**Written exercise**. Format the entries below as a numbered list, omitting any blank lines.

**Data provided**.
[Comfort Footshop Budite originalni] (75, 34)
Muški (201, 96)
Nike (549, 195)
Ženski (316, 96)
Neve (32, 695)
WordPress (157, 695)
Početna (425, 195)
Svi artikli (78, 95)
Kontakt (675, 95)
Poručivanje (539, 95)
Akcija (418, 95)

**Result below**.
1. [Comfort Footshop Budite originalni] (75, 34)
2. Muški (201, 96)
3. Nike (549, 195)
4. Ženski (316, 96)
5. Neve (32, 695)
6. WordPress (157, 695)
7. Početna (425, 195)
8. Svi artikli (78, 95)
9. Kontakt (675, 95)
10. Poručivanje (539, 95)
11. Akcija (418, 95)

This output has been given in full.